Le match entre l’AS Monaco et le PSG a laissé un goût amer, et pas seulement à cause du score final. Une action en particulier est au cœur de toutes les discussions sur la toile et dans la communauté des supporters parisiens : ce tacle dangereux, digne d’un attentat, sur le gardien Lucas Chevalier par un joueur monégasque, qui a suscité une inquiétude légitime. Sur le terrain, la faute paraissait évidente, mettant en danger l’intégrité physique du jeune portier. Mais c’est la suite qui est la plus consternante. L’homme en noir, Clément Turpin, a fait le choix de ne pas intervenir. Plus grave encore, l’équipe de la VAR (Assistance Vidéo à l’Arbitrage), censée corriger les erreurs manifestes, est restée étrangement silencieuse.

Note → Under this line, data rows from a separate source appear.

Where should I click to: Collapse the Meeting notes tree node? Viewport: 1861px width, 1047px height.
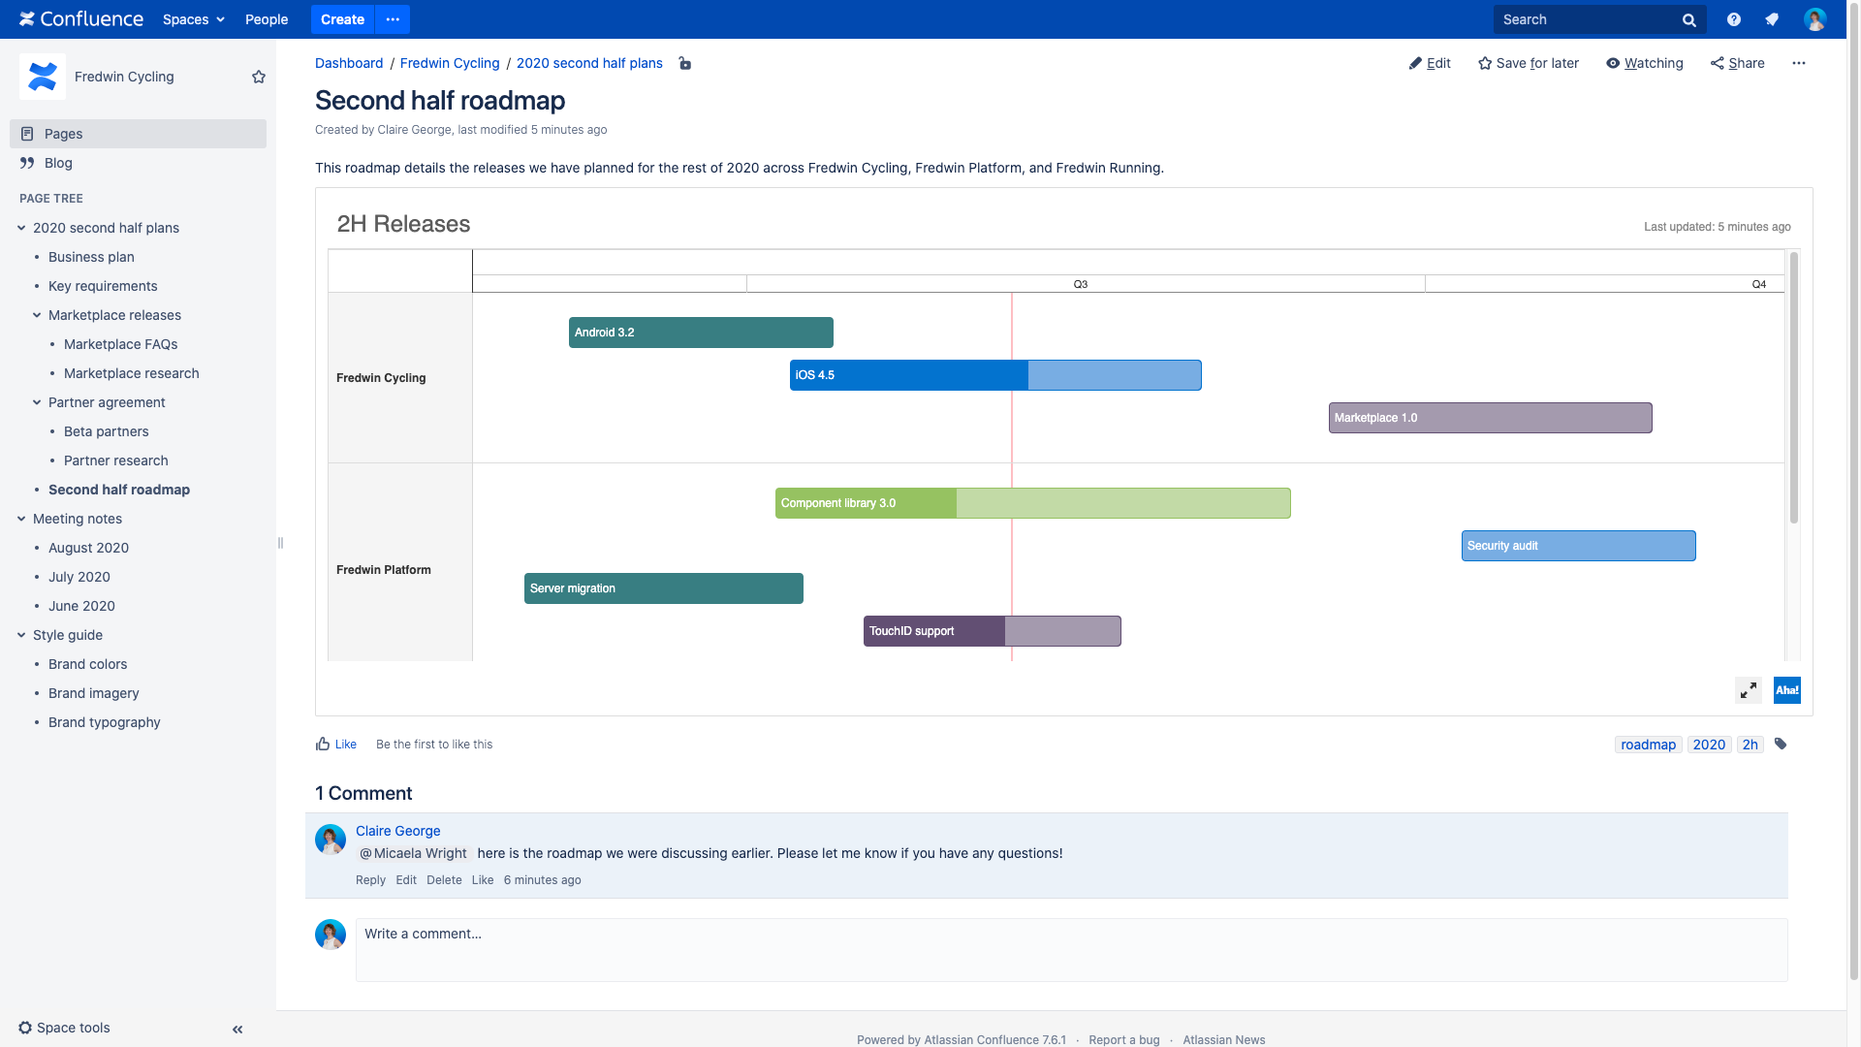(21, 519)
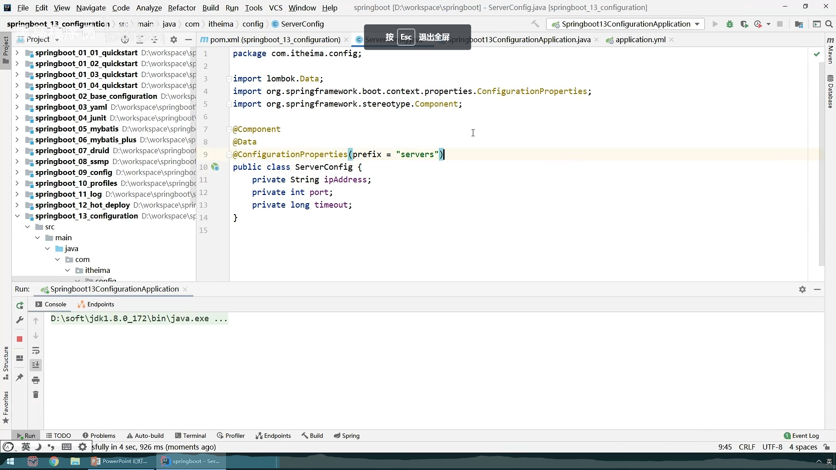Switch to the application.yml editor tab
This screenshot has width=836, height=470.
[640, 40]
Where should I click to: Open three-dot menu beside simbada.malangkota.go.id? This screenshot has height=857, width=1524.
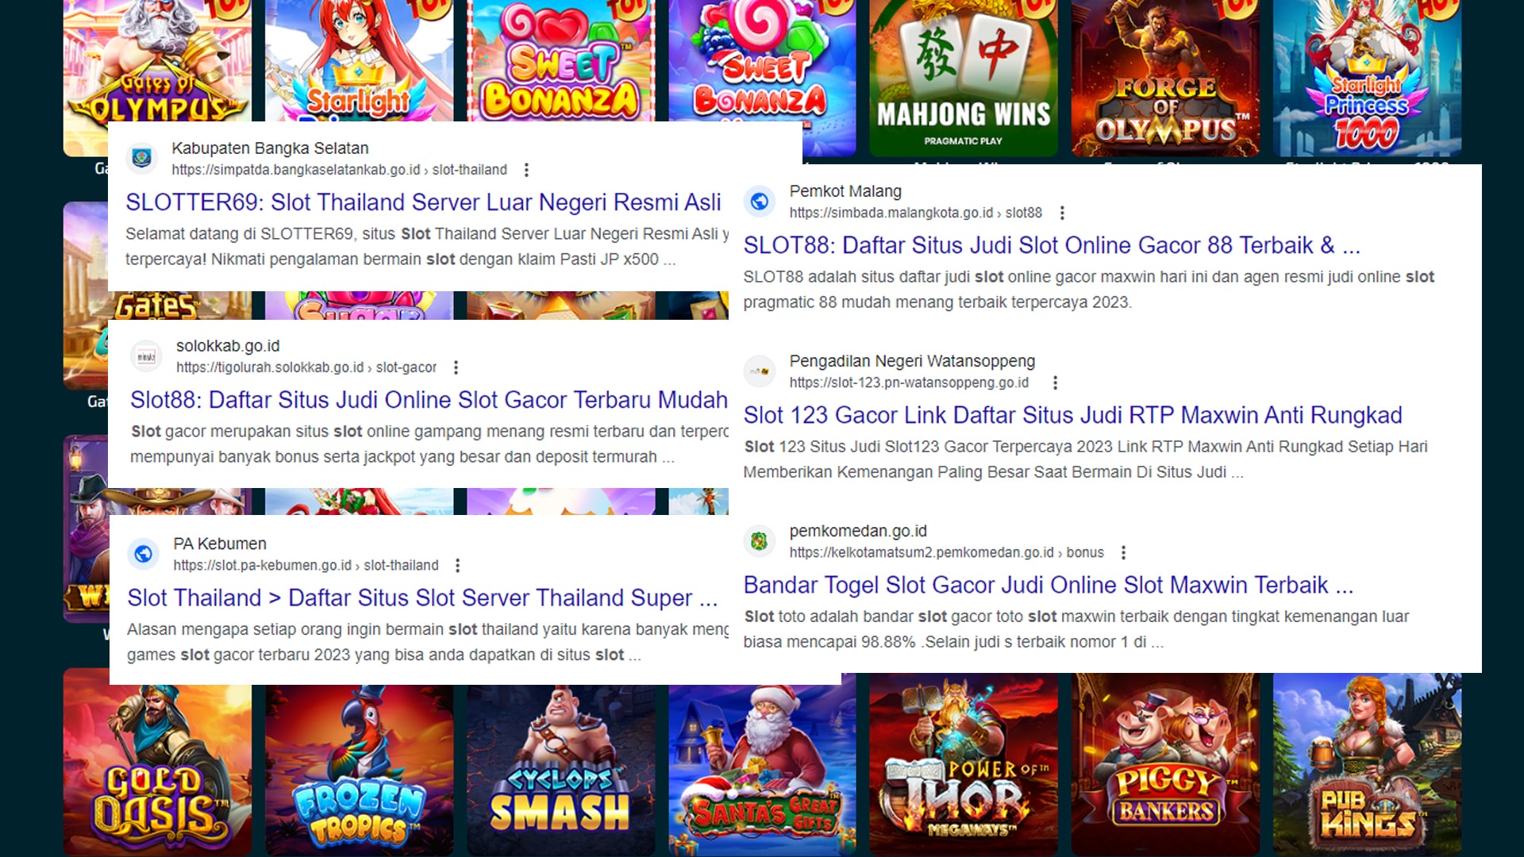(x=1062, y=213)
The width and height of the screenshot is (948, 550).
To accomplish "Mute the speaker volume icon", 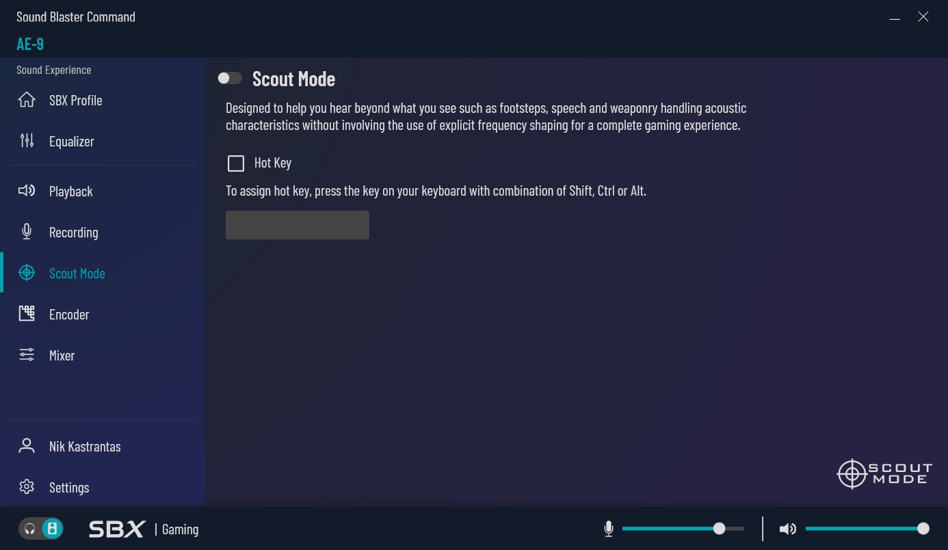I will 788,529.
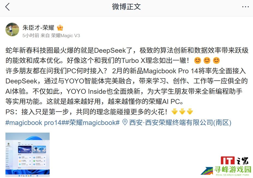Click the 5小时前 timestamp
Viewport: 253px width, 178px height.
click(31, 36)
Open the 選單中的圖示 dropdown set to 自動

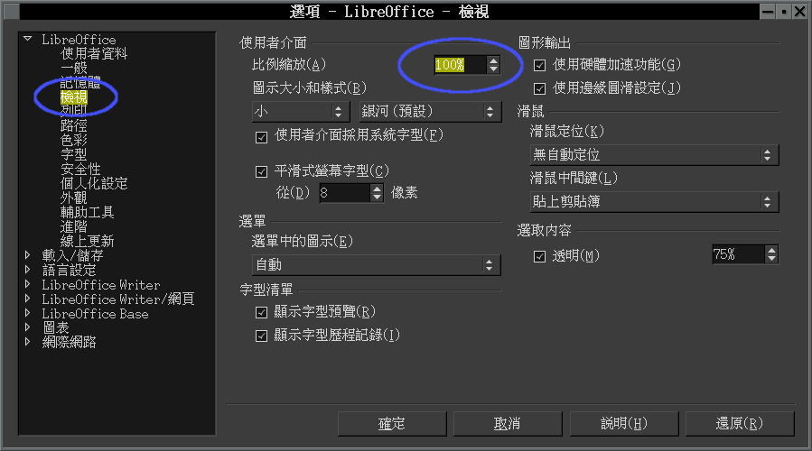[376, 265]
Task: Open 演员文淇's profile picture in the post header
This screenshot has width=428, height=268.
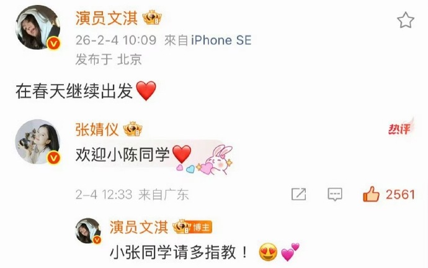Action: click(x=38, y=27)
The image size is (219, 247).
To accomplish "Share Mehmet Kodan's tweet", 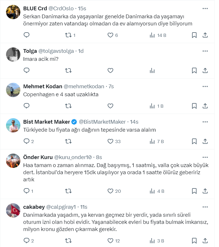I will pos(205,106).
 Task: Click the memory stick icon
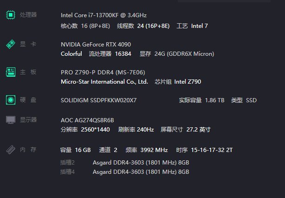pyautogui.click(x=11, y=150)
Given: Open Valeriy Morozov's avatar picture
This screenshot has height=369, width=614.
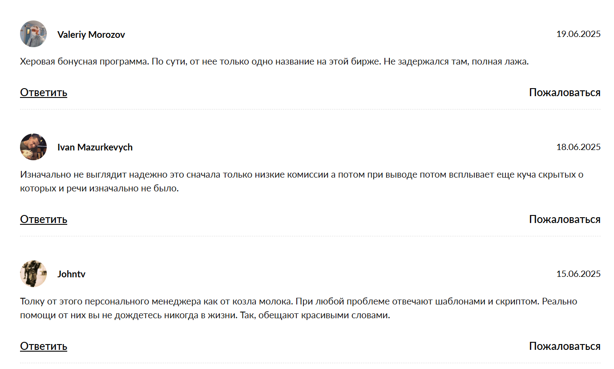Looking at the screenshot, I should pyautogui.click(x=33, y=34).
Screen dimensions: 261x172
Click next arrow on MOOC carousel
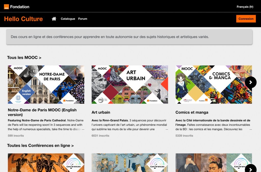[x=251, y=82]
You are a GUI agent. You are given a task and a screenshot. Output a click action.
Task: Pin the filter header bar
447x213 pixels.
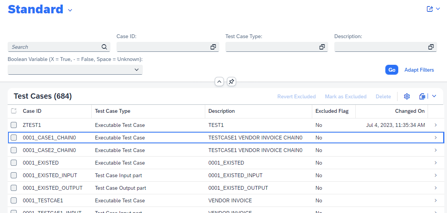(231, 82)

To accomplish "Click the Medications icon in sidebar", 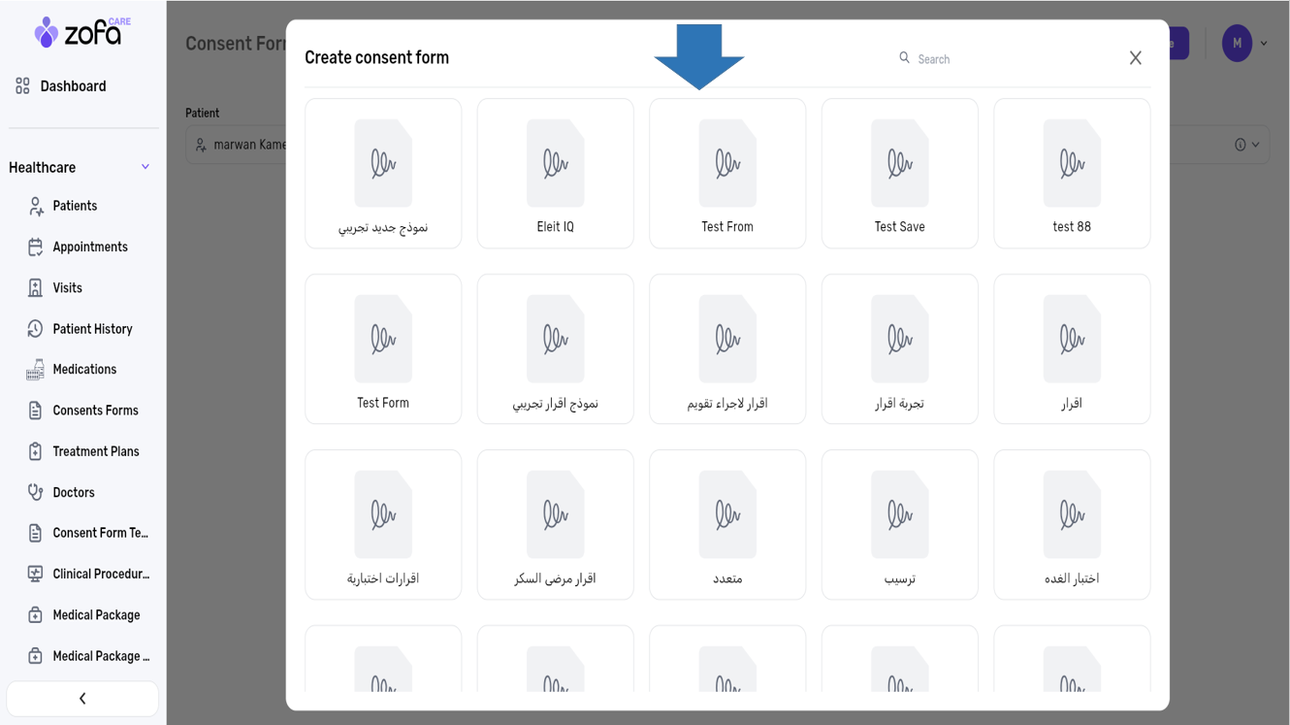I will [x=36, y=370].
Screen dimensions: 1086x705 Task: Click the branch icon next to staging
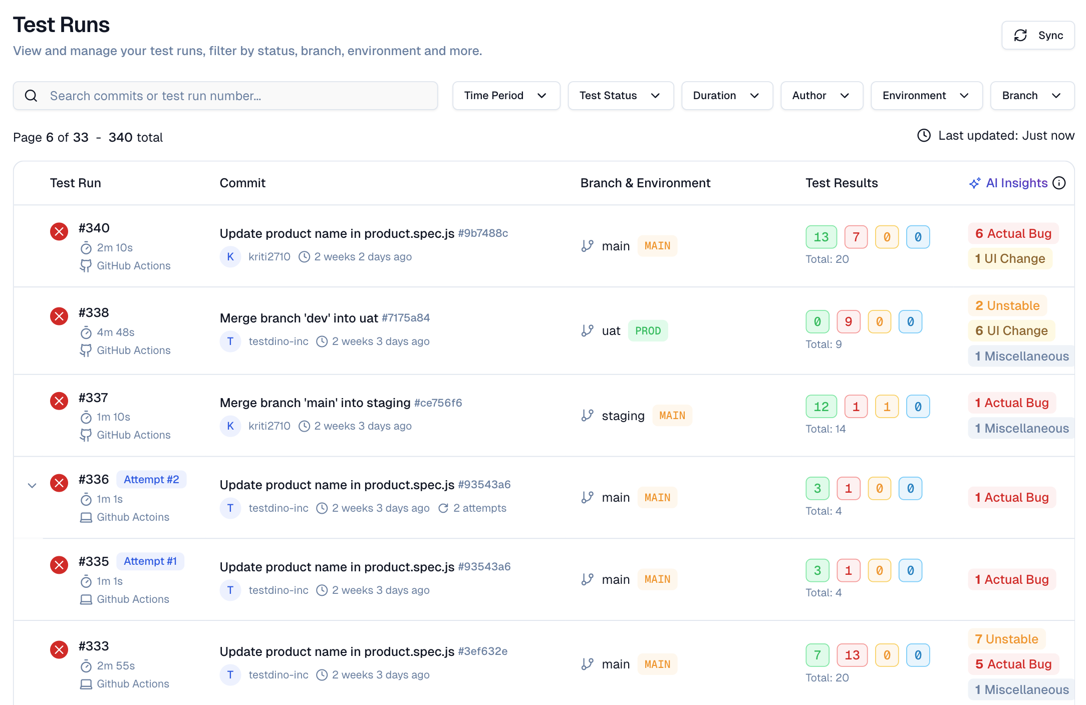point(587,415)
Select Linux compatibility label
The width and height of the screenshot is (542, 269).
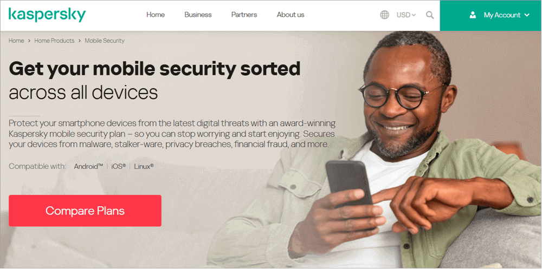point(144,166)
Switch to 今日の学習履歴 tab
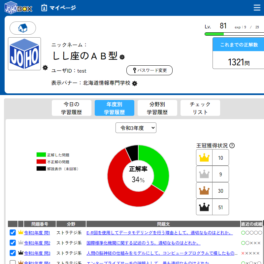Viewport: 264px width, 264px height. click(72, 108)
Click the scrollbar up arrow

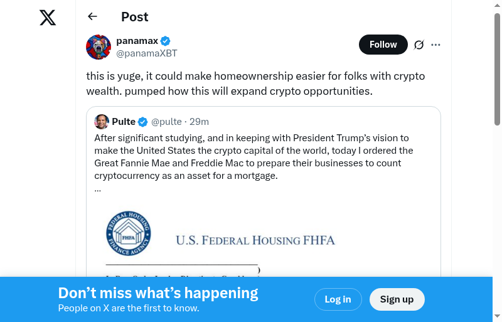(x=497, y=6)
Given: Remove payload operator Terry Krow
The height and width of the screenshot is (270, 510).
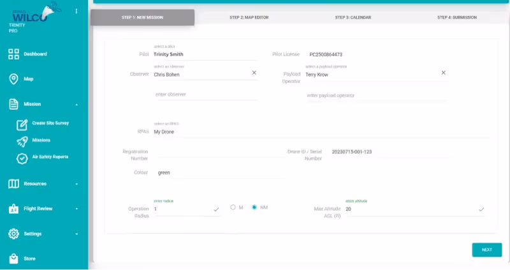Looking at the screenshot, I should pyautogui.click(x=444, y=73).
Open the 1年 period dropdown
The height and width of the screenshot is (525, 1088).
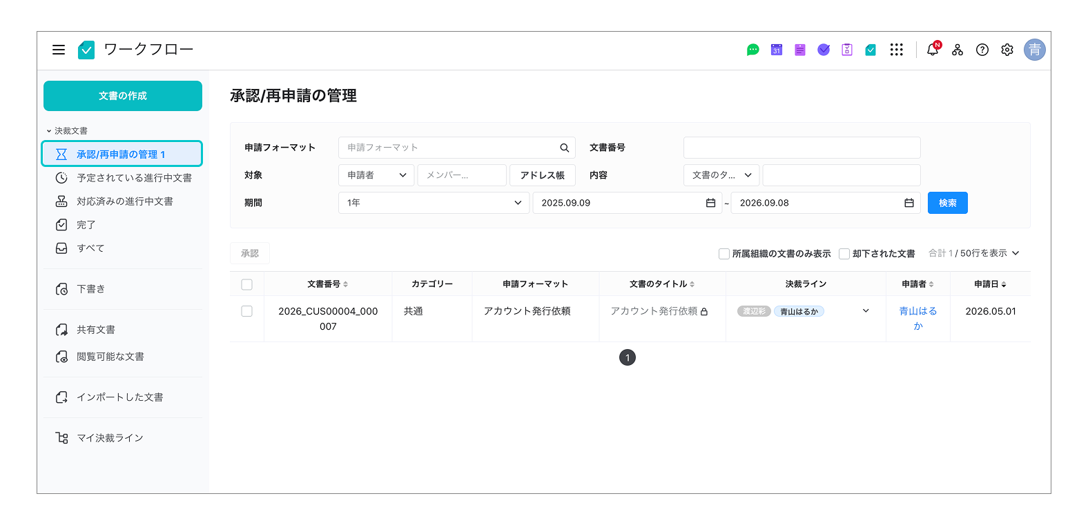[434, 203]
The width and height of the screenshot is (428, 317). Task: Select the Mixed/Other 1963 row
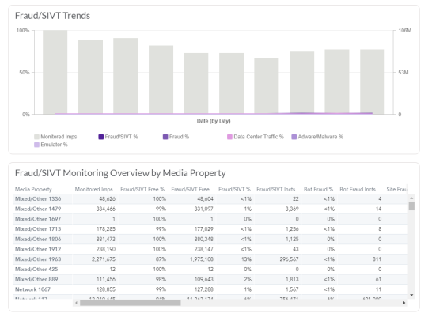pyautogui.click(x=210, y=259)
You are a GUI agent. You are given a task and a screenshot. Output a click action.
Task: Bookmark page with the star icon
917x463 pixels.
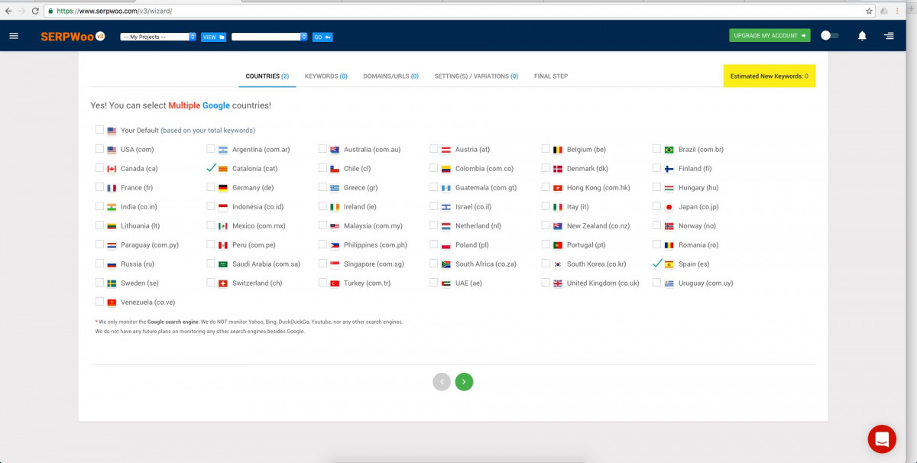869,11
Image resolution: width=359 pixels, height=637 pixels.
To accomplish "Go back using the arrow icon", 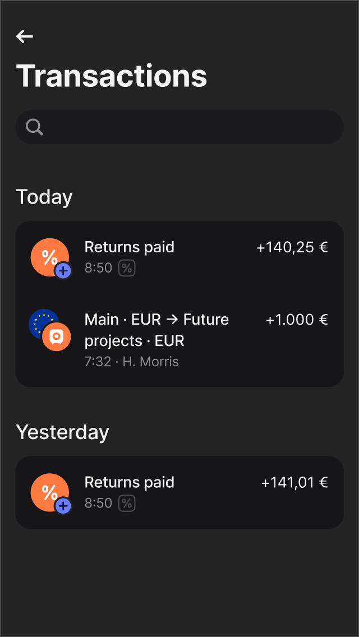I will [25, 36].

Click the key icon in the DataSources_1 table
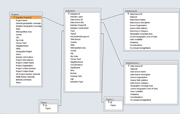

- L’absence de Carton Rouge : Dans d’autres championnats, voire d’autres rencontres de Ligue 1, un tel geste est sanctionné de manière exemplaire. Comment un tel manquement au règlement a-t-il pu être ignoré ?
- Le silence de la VAR : Le protocole de la VAR stipule qu’elle doit intervenir pour les actions violentes ou les erreurs claires et évidentes concernant un carton rouge. Le fait que l’assistance vidéo n’ait pas appelé l’arbitre principal pour revoir l’action sur écran soulève un profond malaise.
Le PSG, cible privilégiée des polémiques arbitrales ?
Cette situation n’est malheureusement pas isolée. Depuis l’arrivée des fonds qataris, le sentiment d’un arbitrage à double vitesse en France est une rengaine bien connue des fans du Paris Saint-Germain. Chaque saison apporte son lot de décisions sujettes à caution, qui semblent toujours aller dans le sens de défavoriser le club de la capitale. La non-intervention de la VAR dans ce cas précis à Monaco est un signal inquiétant. Est-ce de l’incompétence ? Ou existe-t-il une consigne tacite à la prudence dès qu’il s’agit d’une action litigieuse impliquant le club champion de France ? Le constat est accablant : Quand le jeu est arrêté pour de longues minutes pour des situations moins graves, la rapidité avec laquelle cette faute manifeste a été balayée d’un revers de main interpelle. L’exigence de transparence promise par l’introduction de la technologie vidéo n’est, une fois de plus, pas au rendez-vous.
Le PSG doit-il se faire entendre davantage ? Doit-on exiger plus de clarté de la part des instances ? Ce qui est certain, c’est que tant que de telles décisions continueront de faire les gros titres, le débat sur l’équité de l’arbitrage en Ligue 1 ne fera que s’intensifier, et la frustration des supporters du PSG restera vive.